Pourquoi pensez-vous qu'une sortie de l'euro serait la planche de salut de la filière porcine française ?

L'écart actuel entre les prix du porc français et allemand correspond à l'écart de dévaluation entre le franc et le deutschemark si ces monnaies existaient encore. Si on sortait de l'euro, que l'on dévaluait le franc de 10% et réévaluait le deutschemark de 10%, le porc allemand se retrouverait aujourd'hui 1,48 franc le kilo en France. La production française serait alors compétitive. Bien sûr, une autre solution serait d'interdire le travail détaché en Allemagne, c'est ce qu'il aurait fallu faire depuis longtemps, mais cela n'a jamais été fait.

Une chose est sûre, la situation actuelle, une monnaie unique avec des règles sociales et environnementales différentes, n'est pas tenable. Je propose donc de mettre en place un système dans lequel chaque pays retrouvera sa monnaie nationale, et dans lequel ils se mettraient d'accord au niveau européen sur les fluctuations des parités monétaires.

Pourquoi espérez-vous trouver un accord équilibré sur les parités monétaires, alors que l'Europe n'est pas parvenue à réduire les disparités sociales et fiscales ?

Un accord sur des fluctuations monétaires est plus simple. Il suffit de regarder comment la productivité du travail évolue dans chaque pays. Si la productivité augmente plus vite dans un pays, sa monnaie va s'apprécier, cela se calcule.

En Europe, il ne peut pas y avoir de gain structurel, dans le long terme, en matière de commerce extérieur. Il faut un équilibre des balances commerciales. Dans le cas contraire, il faut des prélèvements dans les budgets des pays excédentaires. En UE, il faudrait par exemple que le budget UE passe de 1,5% à 15% du PIB, et que l'on transfère environ 240 Mrd € du budget de l'Allemagne par an. Pensez-vous que cela est envisageable politiquement ?

Non, mais votre scénario ne se termine-t-il pas par une guerre des monnaies entre les pays européens ?

Il y a au niveau européen un intérêt commun à éviter cette guerre des monnaies. Aujourd'hui l'Allemagne dégage un excédent commercial trop important ; il va falloir leur expliquer que ce doit être plus équilibré. Aucun pays européen ne peut continuer durablement avec un tel déficit auprès de l'Allemagne, car à long terme, ils ne pourront tout simplement plus se payer de produits allemands. Si les Allemands ne veulent pas le comprendre, alors déprécions nos monnaies, et laissons le deutschemark s'apprécier face au dollar par exemple ; cela s'appelle de la dissuasion.

Si on passe à un franc dévalué, les importations de soja ou de maïs américain deviendront plus chères.
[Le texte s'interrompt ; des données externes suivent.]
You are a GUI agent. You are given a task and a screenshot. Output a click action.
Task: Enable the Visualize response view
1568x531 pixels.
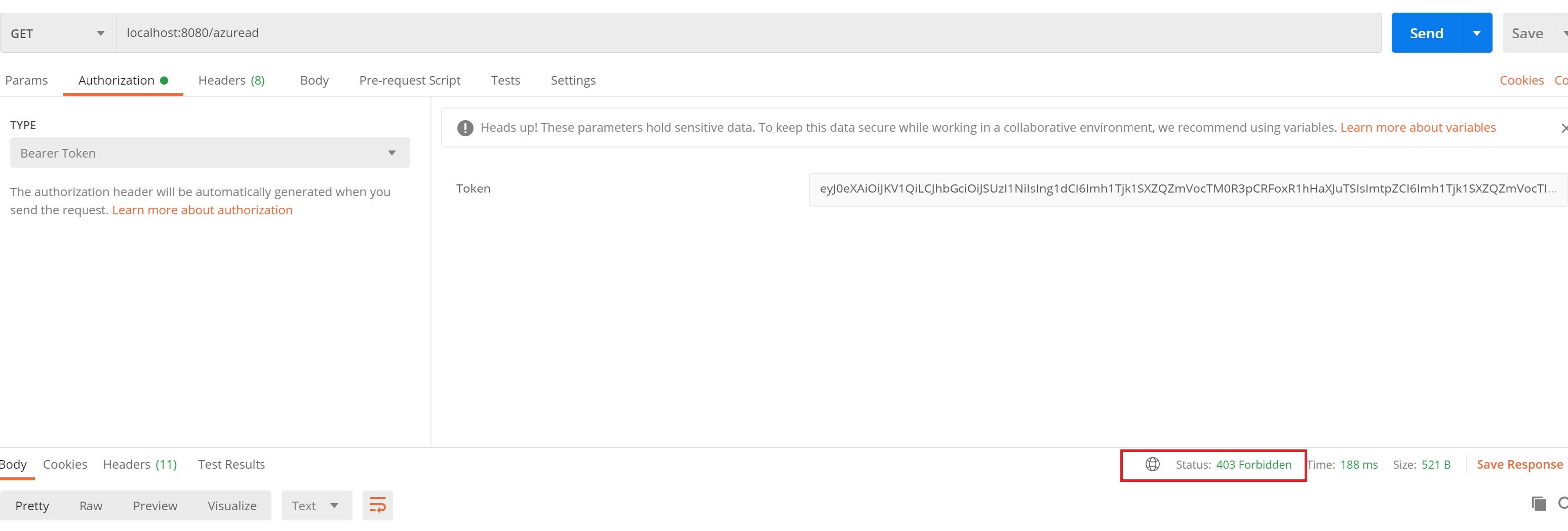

C'est une donnée stratégique en filière porcine où les coûts de l'aliment représentent 50 à 60% du coût de production.

Admettons que l'on déprécie le franc de 10%. Les importations de soja ou de maïs depuis le Brésil vont faire augmenter le coût de production, mais à un niveau plus faible que 10%, disons – peu importe – 5%. D'un autre côté, les exportations françaises de porcs seront, elles, dévaluées de 10% face aux produits brésiliens. Les Français y gagnent.

L'important pour les prix agricoles, c'est la stabilité des cours. Les fluctuations y sont plus destructrices qu'ailleurs, à cause des délais de production qui sont, pour des raisons biologiques, incompressibles. Contrairement à l'industrie, aucun agriculteur ne peut s'adapter à une variation de cours de 150%. Le cycle de production d'une voiture est passé de trois mois à trois semaines en dix ans. En agriculture, ils n'évoluent pas. Il faut donc une programmation des prix sur plusieurs années. Les contreparties des efforts des Etats à réguler ces marchés devraient être l'amélioration des conditions de production.